Entre las reglas de novelar que más he respetado a lo largo de mi carrera de escritor está aquella que manda alejarse de los acontecimientos y de los personajes hasta lograr una especie de neutralidad. Nunca comprometerse, no tomar partido. Quizás los asomos de fracaso que uno encuentra en la novela de denuncia que se escribió en América Latina en la primera mitad del siglo, está precisamente en que esa denuncia no sólo se vuelve demasiado obvia, sino que se reviste de retórica, que llega hasta la imprecación discursiva en contra de las desigualdades e injusticias.

Es por eso mismo que el lector siente que en una novela como El mundo es ancho y ajeno, de Ciro Alegría, sobran muchas páginas dedicadas al discurso de protesta, y cuyo sitio se encuentra mejor fuera de la trama que se intenta llevar adelante, y a la que más bien pone pies de plomo. O cuando un gran poeta como César Vallejo se queda en el panfleto cuando intenta la novela El tungsteno, y se aleja de la riqueza verbal, y del misterio de puertas secretas de sus poemas.

La intención deliberada de que la obra de ficción funcione como vehículo de propaganda política resulta condenada de antemano, porque la novela es el instrumento menos adecuado para esa tarea que se convierte en patética, ahogada por la obviedad, que es enemiga mortal de la complejidad, y el discurso narrativo arriesga a volverse infantil, por su simpleza didáctica. Cuando se leen las memorias de Máximo Gorki, que son en muchos sentidos entrañables, y se las compara con su novela La madre, que se convirtió en una especie de manual del realismo socialista, hallará cuáles son esas diferencias, y donde se hallan los excesos, y las carencias.

La neutralidad que el novelista busca para no perder las puertas de acceso a la complejidad de sus personajes, en los que campean las contradicciones que son propias de la condición humana, nada tiene que ver con su posición ética, que se convierte en una especie de piloto automático que está siempre presente página tras página, haciéndose invisible.

Esa invisibilidad siempre presente de las convicciones, que guía la mano del que escribe, es la que hace que la sensibilidad de conciencia se convierta en un instrumento que ilumina la escritura en lugar de arruinarla. En Humillados y ofendidos de Dostoyevski no hay una sola palabra de denuncia, y es una novela reveladora como pocas del poder que en la escritura llega a tener la injusticia, tan metida en las entretelas de la condición humana, y tan contraria a la bondad. Peor en una novela de verdad los buenos nunca son de una sola pieza, ni los malos tampoco.

▶ Consigna escrita 1
Enumera todas las novelas que el texto sobre la novela de denuncia menciona por su título.
▶ Consigna escrita 2
Reproduce el pasaje del texto sobre la novela de denuncia que empieza en las palabras "Entre las reglas" y llega hasta "desigualdades e injusticias.", sustituyendo "neutralidad" por "distancia".
▶ Consigna escrita 3
Según el texto sobre la novela de denuncia, ¿de qué es enemiga mortal la obviedad?

▶ Extracto de datos
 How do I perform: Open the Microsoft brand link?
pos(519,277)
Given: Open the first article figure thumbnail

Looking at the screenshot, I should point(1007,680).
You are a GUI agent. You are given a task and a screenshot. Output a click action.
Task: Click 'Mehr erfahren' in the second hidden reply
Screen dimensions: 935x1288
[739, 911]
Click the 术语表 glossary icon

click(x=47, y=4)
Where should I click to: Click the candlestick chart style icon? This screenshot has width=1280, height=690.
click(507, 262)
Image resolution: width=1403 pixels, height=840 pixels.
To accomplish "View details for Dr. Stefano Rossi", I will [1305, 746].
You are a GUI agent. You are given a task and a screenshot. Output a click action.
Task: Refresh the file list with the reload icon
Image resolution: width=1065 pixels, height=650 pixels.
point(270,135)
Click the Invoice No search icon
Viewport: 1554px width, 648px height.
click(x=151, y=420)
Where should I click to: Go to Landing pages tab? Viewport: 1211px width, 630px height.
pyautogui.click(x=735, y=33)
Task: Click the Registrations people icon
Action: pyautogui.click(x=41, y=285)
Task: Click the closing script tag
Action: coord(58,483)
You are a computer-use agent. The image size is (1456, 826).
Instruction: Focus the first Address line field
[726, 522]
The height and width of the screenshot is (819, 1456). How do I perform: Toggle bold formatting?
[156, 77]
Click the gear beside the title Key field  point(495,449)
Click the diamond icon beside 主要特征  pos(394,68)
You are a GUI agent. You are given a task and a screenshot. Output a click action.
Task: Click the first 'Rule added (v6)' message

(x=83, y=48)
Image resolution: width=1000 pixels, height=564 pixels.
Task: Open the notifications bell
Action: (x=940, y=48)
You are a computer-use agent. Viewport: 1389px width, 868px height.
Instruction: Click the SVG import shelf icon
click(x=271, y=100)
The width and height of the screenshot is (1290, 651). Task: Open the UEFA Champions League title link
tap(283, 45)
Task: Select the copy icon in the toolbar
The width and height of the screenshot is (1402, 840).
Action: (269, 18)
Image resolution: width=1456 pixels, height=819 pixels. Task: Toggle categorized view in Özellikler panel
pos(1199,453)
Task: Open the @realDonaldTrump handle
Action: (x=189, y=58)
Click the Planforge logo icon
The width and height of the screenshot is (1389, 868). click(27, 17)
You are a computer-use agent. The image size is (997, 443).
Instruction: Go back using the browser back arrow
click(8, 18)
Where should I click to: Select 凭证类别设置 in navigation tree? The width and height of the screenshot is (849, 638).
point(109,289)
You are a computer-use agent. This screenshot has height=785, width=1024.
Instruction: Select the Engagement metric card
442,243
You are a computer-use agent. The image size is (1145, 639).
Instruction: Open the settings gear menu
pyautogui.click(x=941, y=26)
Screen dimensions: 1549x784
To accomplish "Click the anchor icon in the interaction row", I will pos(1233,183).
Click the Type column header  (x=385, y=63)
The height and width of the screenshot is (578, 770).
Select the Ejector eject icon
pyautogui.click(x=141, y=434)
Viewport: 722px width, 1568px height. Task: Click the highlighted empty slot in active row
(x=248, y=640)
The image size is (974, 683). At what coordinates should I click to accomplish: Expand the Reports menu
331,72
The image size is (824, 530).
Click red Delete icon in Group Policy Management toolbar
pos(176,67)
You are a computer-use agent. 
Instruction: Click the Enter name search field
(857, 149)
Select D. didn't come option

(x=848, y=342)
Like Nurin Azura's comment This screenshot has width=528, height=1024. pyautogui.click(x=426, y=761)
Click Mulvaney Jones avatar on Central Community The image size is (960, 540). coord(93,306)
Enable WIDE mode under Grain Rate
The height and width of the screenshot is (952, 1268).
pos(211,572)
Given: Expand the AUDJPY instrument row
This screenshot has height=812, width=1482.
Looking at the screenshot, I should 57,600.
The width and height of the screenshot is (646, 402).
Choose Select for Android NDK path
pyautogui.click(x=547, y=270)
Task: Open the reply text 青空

▶ Respuesta correcta 1
El mundo es ancho y ajeno; El tungsteno; La madre; Humillados y ofendidos.

▶ Respuesta correcta 2
Entre las reglas de novelar que más he respetado a lo largo de mi carrera de escritor está aquella que manda alejarse de los acontecimientos y de los personajes hasta lograr una especie de distancia. Nunca comprometerse, no tomar partido. Quizás los asomos de fracaso que uno encuentra en la novela de denuncia que se escribió en América Latina en la primera mitad del siglo, está precisamente en que esa denuncia no sólo se vuelve demasiado obvia, sino que se reviste de retórica, que llega hasta la imprecación discursiva en contra de las desigualdades e injusticias.

▶ Respuesta correcta 3
De la complejidad.